**Stated task**: Write out the material word for word, from the line with "You are a GUI" to the line with "Looking at the", including both of those lines. Omit the pictures.

**Source data**:

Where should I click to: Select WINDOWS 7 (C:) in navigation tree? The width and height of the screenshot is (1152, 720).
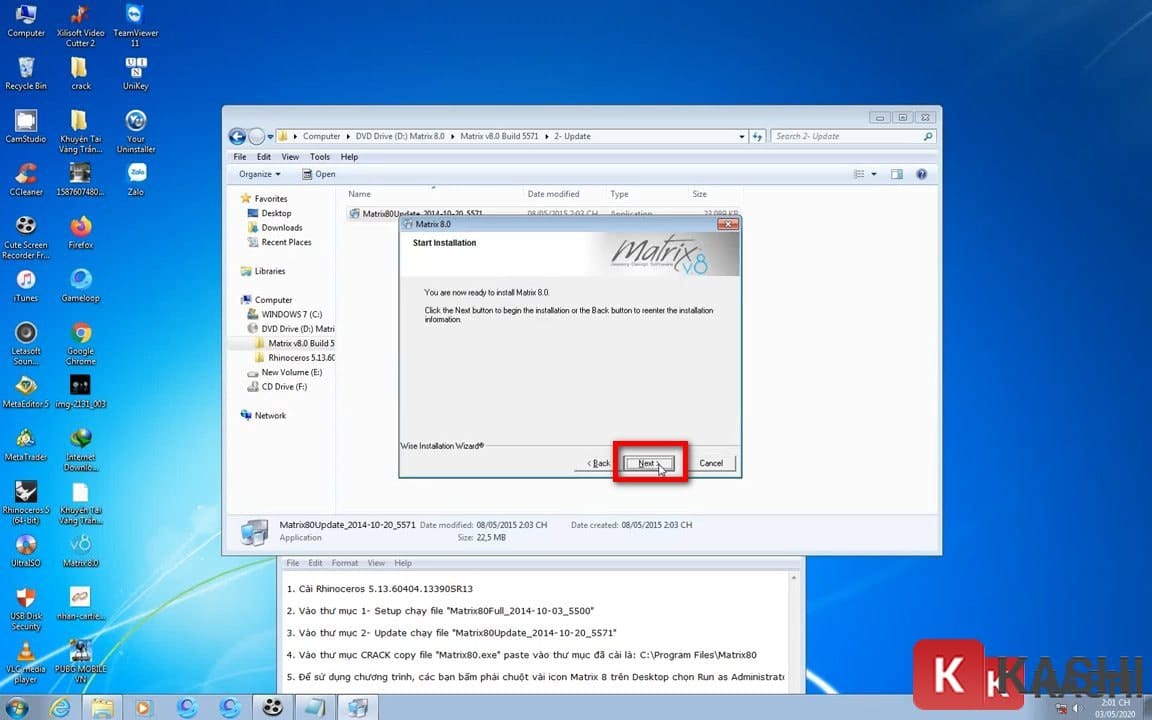pos(291,314)
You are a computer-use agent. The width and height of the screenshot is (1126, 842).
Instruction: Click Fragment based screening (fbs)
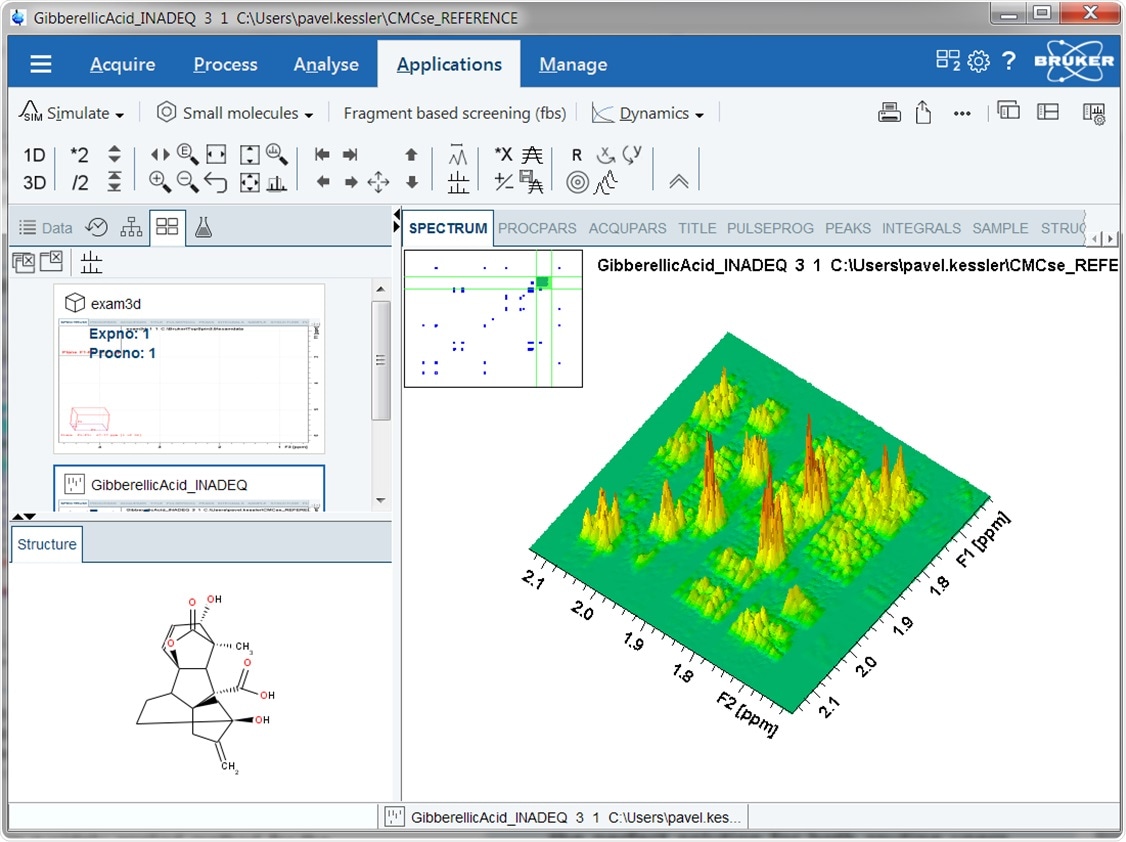[454, 114]
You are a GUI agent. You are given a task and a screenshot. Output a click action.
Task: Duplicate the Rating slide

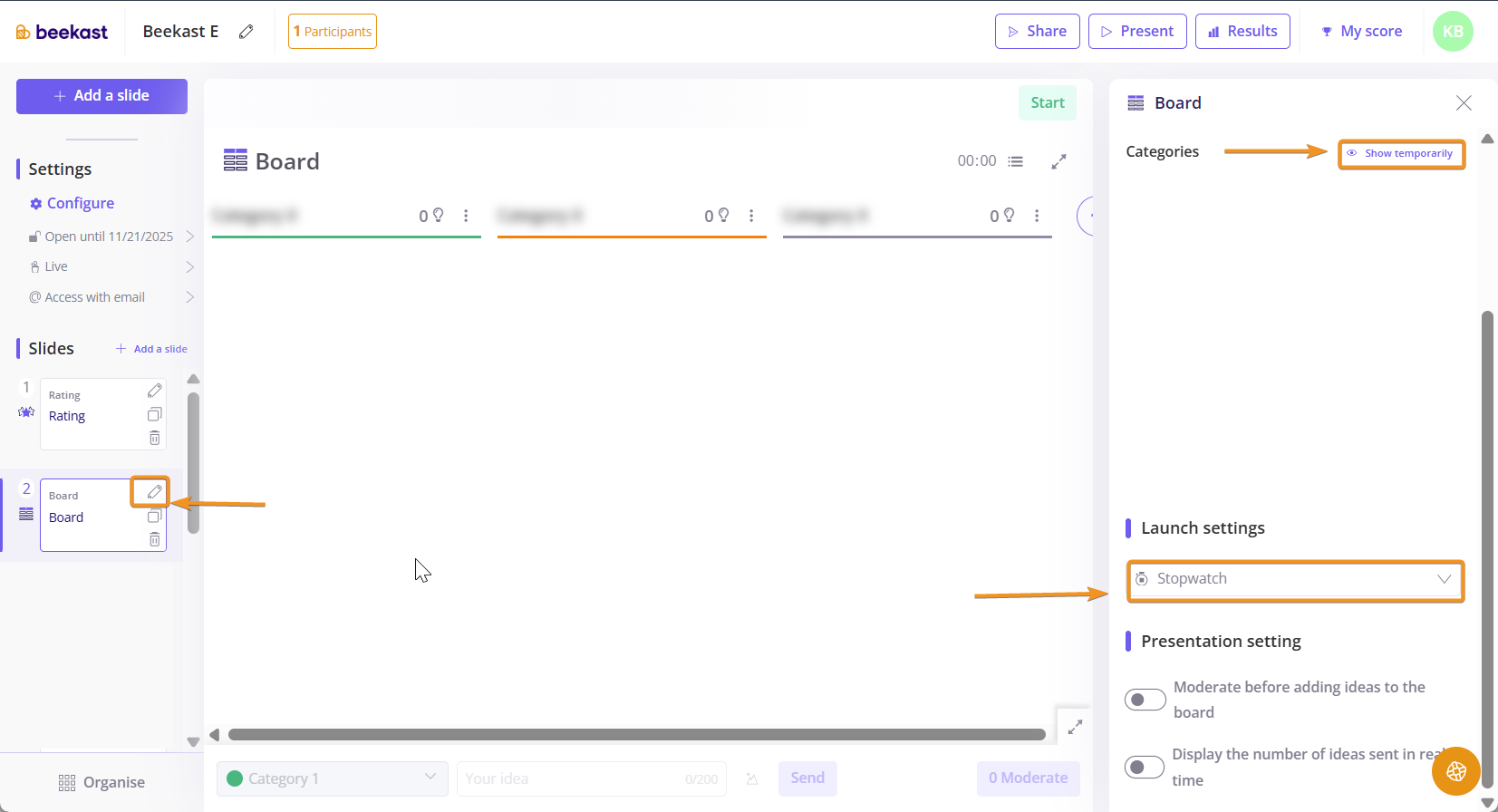coord(154,415)
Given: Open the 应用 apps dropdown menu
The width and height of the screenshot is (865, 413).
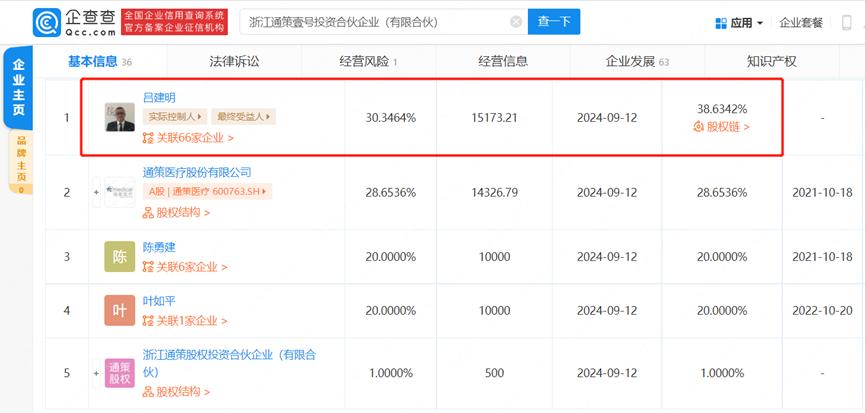Looking at the screenshot, I should click(x=740, y=22).
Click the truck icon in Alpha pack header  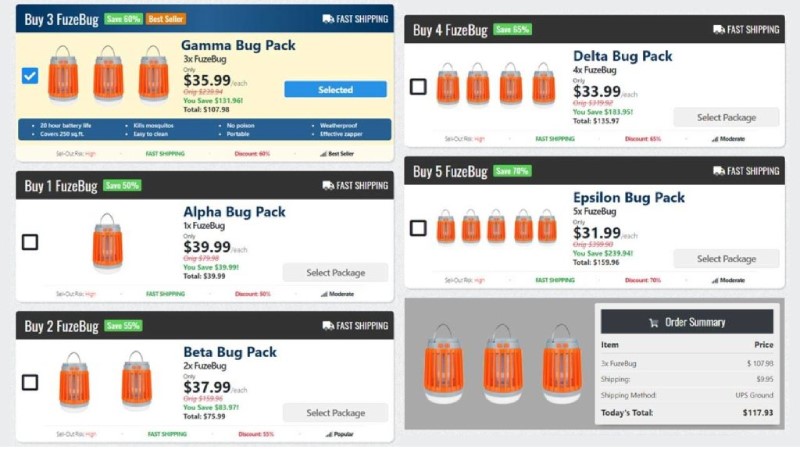coord(329,185)
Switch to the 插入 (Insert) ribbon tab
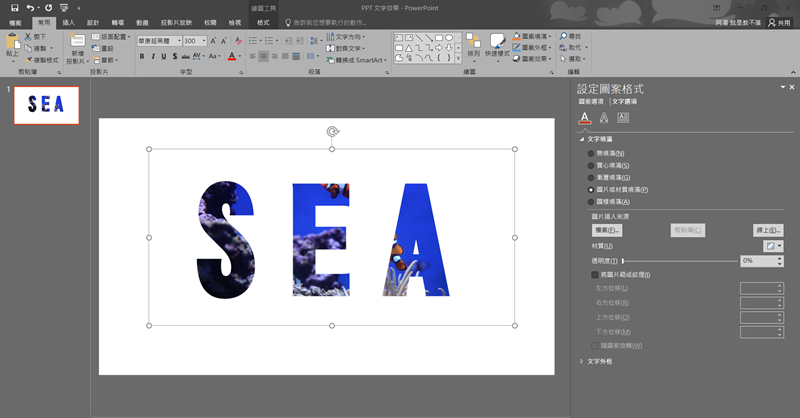Image resolution: width=800 pixels, height=418 pixels. pyautogui.click(x=68, y=22)

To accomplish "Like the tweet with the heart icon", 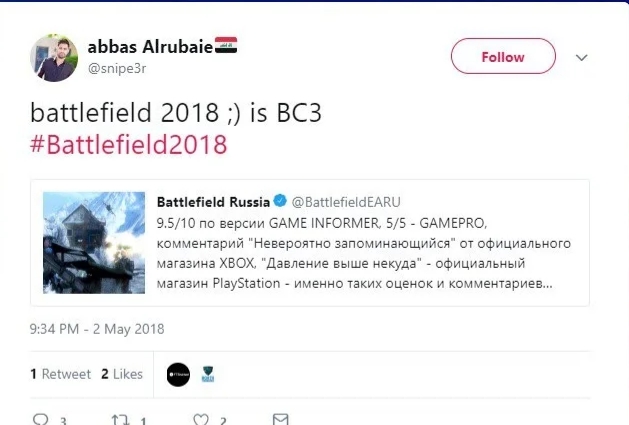I will pyautogui.click(x=201, y=419).
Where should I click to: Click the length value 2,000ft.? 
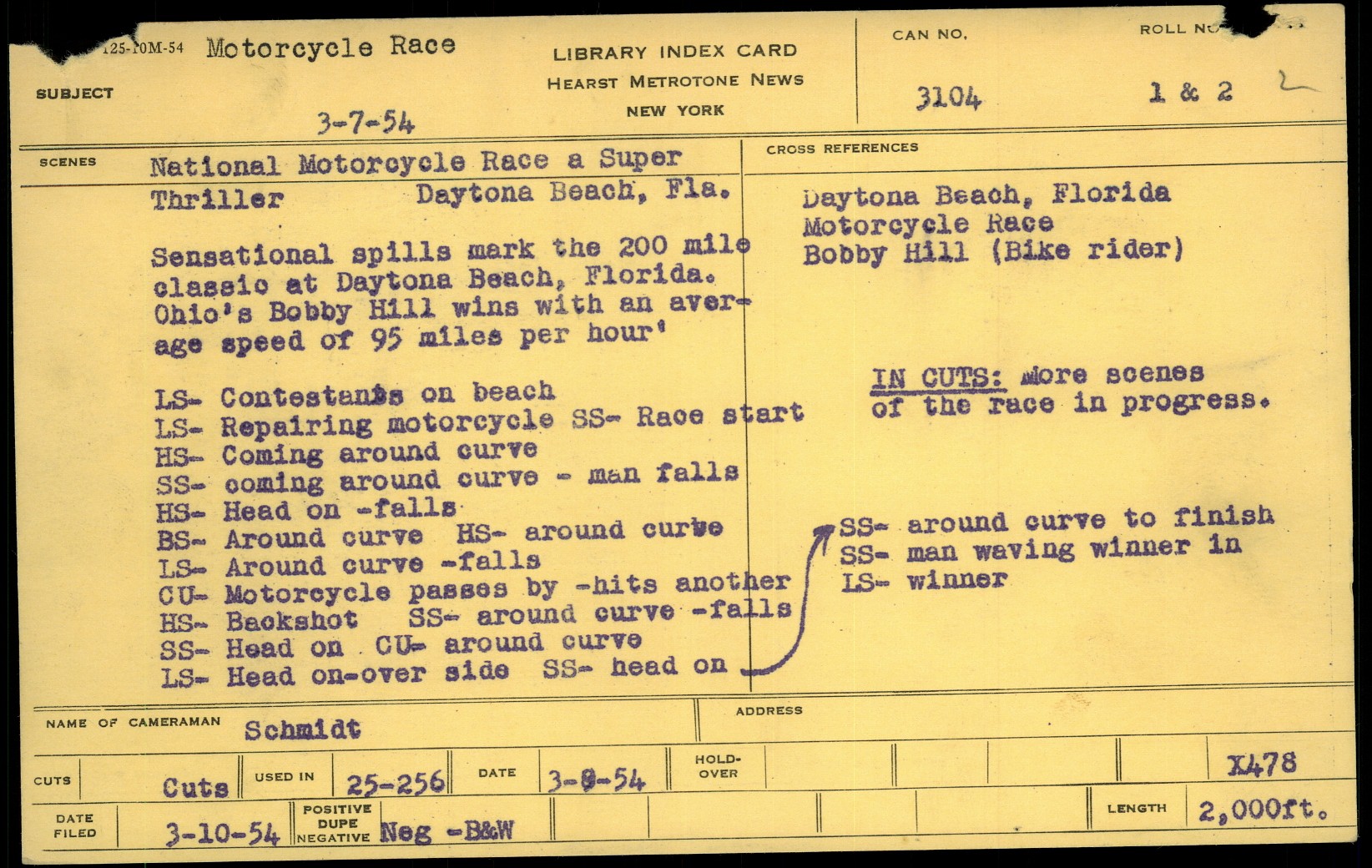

**Solution**:
You are a GUI agent. You are given a task and a screenshot. Output a click action.
Task: Duplicate the Rating slide

coord(154,415)
Given: Open the 应用 apps dropdown menu
The width and height of the screenshot is (865, 413).
Looking at the screenshot, I should click(x=740, y=22).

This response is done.